Attualità mercoledì 22 aprile 2020 ore 15:04
La moda non ce la fa più, rischio zero ordini
Il settore moda di Confindustria Firenze chiede di riaprire subito almeno i reparti modelleria delle imprese per rinnovare i campionari
FIRENZE — Insieme ai tessili del distretto pratese ci sono le imprese della moda a scalpitare per potersi rimettere in pista e recuperare, per quanto possibile, il tempo perduto a causa dell'emergenza coronavirus.
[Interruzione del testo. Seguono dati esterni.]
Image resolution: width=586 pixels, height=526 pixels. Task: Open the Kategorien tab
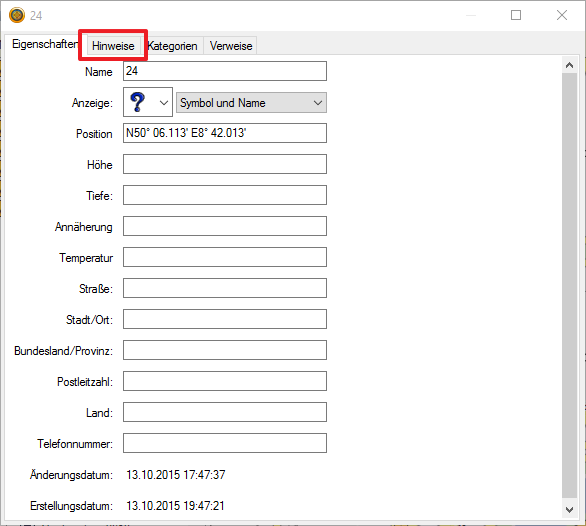coord(173,46)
Il messaggio che lancia il settore moda di Confindustria Firenze non lascia spazio all'immaginazione: se non si realizzano i nuovi campionari, c'è il rischio di un effetto a catena che potrebbe portare anche alla definitiva chiusura di molte aziende.
La richiesta che arriva dal presidente David Rulli è di riaprire subito almeno i reparti modelleria delle imprese. “Siamo pronti a riaprire, anche da oggi stesso, i reparti modelleria delle nostre imprese", spiega Rulli. In questi reparti, sottolinea, sarebbe coinvolto un numero limitato di lavoratori e la riapertura darebbe la possibilità di "non perdere quelle posizioni di mercato che un mese e mezzo di lockdown rischiano di mettere in discussione. I nostri competitor esteri lavorano; e, con buone probabilità, si stanno già insinuando fra i nostri clienti internazionali".
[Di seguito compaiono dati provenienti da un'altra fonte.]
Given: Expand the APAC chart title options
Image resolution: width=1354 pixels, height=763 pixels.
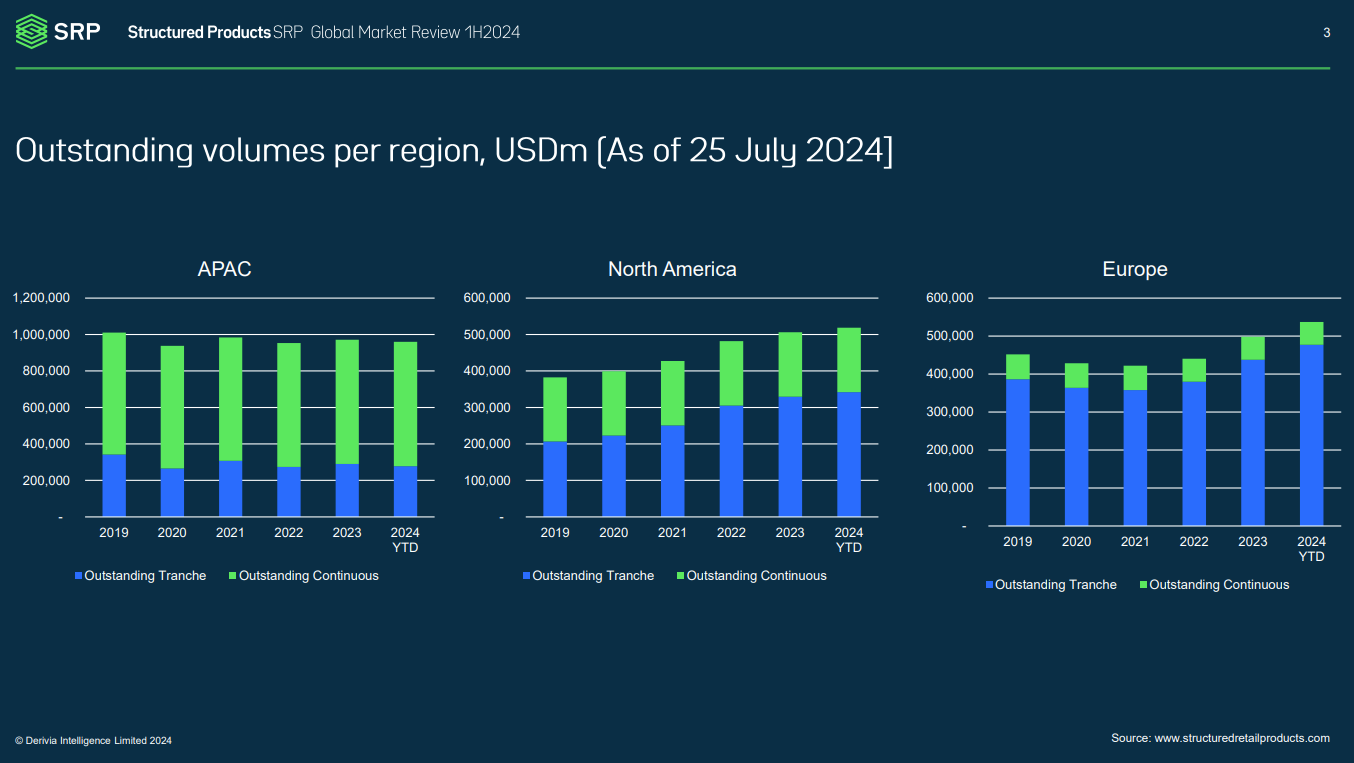Looking at the screenshot, I should [x=224, y=269].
Già, perché le imprese di paesi concorrenti come "Spagna, parte della Francia e alcuni paesi dell’Est europeo sono già ripartite; e alcuni grandi brand mondiali stanno si stanno già rivolgendo a loro per quei campionari che avremmo dovuto produrre noi; l'industria della moda è scandita da tempistiche precise a livello internazionle. E noi assistiamo inermi a questa perdita secca di valore del nostro made in sui mercati. Abbiamo già perso molti ordini e abbiamo ricevuto annullamenti per quelli che avremmo dovuto consegnare in questi mesi, ma se non realizziamo i campionari sono a rischio anche gli ordini che dovremmo, se pur ridotti, ricevere in futuro”.
Il problema sottolineato da Rulli sta nel fatto che se un campionario viene fatto in un altro Paese, è probabile che in quello stesso Paese sia direttamente realizzato anche il prodotto finito lasciando a secco le imprese toscane e, nel caso specifico, quelle attive nella pelletteria, nelle calzature e nella moda nel fiorentino.